EU-Haftbefehl nach Aufhebung einer Amnestie zulässig

Im Fall des 1995 entführten Sohnes des damaligen slowakischen Präsidenten Michal Kovac darf im Rahmen der nach Aufhebung der den Verdächtigen gewährten Amnestie fortgeführten Strafverfolgung ein Europäischer Haftbefehl erlassen werden. Dies hat der Europäische Gerichtshof entschieden. Das Verbot doppelter Strafverfolgung stehe nicht entgegen, da noch nicht über die strafrechtliche Verantwortlichkeit der Angeklagten entschieden worden sei.

Strafverfolgung nach Aufhebung der Amnestie gegen damals Beschuldigte

1995 wurde der Sohn des damals amtierenden slowakischen Präsidenten Michal Kovac ins Ausland entführt. Die Strafverfolgung gegen die Beschuldigten, die Mitglieder slowakischer Sicherheitsdienste waren, wurde im Juni 2001 rechtskräftig eingestellt, nachdem im März 1998 der damalige slowakische Premierminister in Vertretung des Präsidenten eine Amnestie erlassen hatte.
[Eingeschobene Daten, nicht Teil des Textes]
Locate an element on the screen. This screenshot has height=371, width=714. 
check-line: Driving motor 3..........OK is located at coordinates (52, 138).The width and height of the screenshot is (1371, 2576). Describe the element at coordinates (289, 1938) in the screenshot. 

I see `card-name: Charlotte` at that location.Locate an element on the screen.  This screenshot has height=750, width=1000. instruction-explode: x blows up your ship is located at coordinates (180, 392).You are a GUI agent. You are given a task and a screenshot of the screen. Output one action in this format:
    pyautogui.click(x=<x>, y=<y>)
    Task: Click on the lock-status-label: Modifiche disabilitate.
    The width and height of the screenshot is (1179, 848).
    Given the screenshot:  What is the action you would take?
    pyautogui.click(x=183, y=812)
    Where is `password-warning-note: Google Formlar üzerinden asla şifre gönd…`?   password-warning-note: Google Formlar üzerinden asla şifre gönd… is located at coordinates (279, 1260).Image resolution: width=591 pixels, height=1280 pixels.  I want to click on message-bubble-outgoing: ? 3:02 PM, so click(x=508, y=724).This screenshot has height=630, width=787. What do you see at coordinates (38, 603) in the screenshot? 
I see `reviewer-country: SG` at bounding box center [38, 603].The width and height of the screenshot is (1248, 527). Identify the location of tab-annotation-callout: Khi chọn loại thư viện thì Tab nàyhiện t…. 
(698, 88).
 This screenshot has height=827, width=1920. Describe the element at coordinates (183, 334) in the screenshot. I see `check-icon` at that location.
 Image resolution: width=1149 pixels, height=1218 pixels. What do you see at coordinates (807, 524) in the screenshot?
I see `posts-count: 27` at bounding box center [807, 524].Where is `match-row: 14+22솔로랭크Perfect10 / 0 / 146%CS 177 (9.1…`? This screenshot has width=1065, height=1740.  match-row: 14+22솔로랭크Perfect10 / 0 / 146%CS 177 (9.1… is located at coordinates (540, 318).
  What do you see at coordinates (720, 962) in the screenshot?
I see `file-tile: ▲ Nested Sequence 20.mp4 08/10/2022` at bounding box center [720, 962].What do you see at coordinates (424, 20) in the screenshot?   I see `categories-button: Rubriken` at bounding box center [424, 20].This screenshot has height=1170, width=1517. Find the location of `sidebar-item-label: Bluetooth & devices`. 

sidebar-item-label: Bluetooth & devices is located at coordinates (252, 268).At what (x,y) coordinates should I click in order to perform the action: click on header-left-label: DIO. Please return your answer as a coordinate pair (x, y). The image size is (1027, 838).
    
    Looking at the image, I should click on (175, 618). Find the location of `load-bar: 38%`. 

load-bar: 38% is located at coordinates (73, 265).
Die Einstellung der Strafverfahren hatte nach den slowakischen Rechtsvorschriften die Wirkungen eines Freispruchs. Im April 2017 nahm der Nationalrat der Slowakischen Republik die Amnestie zurück. Das slowakische Verfassungsgericht bestätigte dies als verfassungskonform. Die eingestellten Strafverfahren lebten daher wieder auf. Das Bezirksgericht Bratislava will nun gegen einen der Angeklagten einen Europäischen Haftbefehl ausstellen, hat aber Zweifel, ob dies mit dem in der EU-Grundrechtecharta verankerten ne bis in idem-Grundsatz vereinbar ist.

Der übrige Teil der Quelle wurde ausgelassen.